▶ _Instructions for the task_
Which lines run from the line with "You are a computer-use agent. The" through the line with "You are a computer-use agent. Screen" in the entries below? Print them exactly, both ends included, and nothing more.

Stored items
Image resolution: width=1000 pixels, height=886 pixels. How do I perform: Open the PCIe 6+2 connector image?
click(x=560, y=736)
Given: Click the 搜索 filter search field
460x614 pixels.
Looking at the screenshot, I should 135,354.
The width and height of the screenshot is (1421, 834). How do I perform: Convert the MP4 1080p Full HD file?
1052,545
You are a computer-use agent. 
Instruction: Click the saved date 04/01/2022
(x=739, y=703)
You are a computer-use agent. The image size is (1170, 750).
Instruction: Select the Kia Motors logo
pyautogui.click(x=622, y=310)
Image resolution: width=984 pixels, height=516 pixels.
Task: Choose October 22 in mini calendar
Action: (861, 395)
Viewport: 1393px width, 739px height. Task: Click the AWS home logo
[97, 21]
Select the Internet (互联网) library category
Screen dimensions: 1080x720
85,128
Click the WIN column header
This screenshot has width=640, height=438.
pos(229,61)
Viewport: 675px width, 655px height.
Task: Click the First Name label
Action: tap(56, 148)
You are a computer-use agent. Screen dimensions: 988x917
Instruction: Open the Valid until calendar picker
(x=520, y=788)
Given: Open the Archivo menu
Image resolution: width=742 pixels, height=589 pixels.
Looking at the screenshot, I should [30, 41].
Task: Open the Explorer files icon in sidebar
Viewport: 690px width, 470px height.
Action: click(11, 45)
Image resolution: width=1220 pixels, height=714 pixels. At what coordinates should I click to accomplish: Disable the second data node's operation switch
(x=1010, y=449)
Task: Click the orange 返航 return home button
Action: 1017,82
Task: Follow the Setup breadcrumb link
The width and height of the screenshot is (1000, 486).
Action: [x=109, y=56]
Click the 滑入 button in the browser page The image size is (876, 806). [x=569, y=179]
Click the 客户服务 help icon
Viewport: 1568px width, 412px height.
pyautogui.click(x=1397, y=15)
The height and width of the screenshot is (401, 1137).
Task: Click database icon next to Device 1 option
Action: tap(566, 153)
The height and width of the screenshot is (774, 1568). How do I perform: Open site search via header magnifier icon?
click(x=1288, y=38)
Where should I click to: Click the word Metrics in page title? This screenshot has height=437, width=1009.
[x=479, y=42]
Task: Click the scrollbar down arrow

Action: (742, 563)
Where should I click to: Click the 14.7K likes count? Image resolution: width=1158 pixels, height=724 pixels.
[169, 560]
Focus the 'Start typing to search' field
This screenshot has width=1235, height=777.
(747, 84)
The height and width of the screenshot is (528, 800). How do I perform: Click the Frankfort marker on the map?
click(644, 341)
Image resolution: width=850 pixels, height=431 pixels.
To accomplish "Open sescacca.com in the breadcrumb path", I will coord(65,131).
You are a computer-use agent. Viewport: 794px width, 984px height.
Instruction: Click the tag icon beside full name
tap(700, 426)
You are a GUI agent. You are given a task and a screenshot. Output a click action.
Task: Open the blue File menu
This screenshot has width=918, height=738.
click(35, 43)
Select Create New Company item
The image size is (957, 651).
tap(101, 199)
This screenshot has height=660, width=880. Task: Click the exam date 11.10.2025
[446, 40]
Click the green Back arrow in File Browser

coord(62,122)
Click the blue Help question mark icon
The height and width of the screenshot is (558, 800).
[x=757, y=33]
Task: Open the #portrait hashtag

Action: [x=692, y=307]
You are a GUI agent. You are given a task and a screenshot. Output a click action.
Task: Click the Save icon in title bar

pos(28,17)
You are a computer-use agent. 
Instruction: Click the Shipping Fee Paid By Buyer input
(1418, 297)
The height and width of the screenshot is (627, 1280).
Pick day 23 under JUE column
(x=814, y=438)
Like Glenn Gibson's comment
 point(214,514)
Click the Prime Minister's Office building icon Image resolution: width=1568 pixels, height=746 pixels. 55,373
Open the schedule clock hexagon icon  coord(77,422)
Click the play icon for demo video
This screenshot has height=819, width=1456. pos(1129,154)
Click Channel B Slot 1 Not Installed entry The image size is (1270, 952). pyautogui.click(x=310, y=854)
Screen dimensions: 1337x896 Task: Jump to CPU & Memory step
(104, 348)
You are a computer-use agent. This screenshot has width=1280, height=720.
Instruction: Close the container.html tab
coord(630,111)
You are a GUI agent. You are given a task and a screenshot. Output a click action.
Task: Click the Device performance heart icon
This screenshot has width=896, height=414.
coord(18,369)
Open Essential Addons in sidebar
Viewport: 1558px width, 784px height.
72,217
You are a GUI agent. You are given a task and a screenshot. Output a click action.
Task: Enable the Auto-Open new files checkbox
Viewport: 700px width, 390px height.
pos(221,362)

▶ _Solution to this exercise_
You are a computer-use agent. The image size is (1170, 750).
Instruction: Select the Kia Motors logo
pyautogui.click(x=622, y=310)
Image resolution: width=984 pixels, height=516 pixels.
Task: Choose October 22 in mini calendar
Action: (861, 395)
Viewport: 1393px width, 739px height. Task: Click the AWS home logo
[97, 21]
Select the Internet (互联网) library category
Screen dimensions: 1080x720
85,128
Click the WIN column header
This screenshot has width=640, height=438.
pos(229,61)
Viewport: 675px width, 655px height.
Task: Click the First Name label
Action: tap(56, 148)
You are a computer-use agent. Screen dimensions: 988x917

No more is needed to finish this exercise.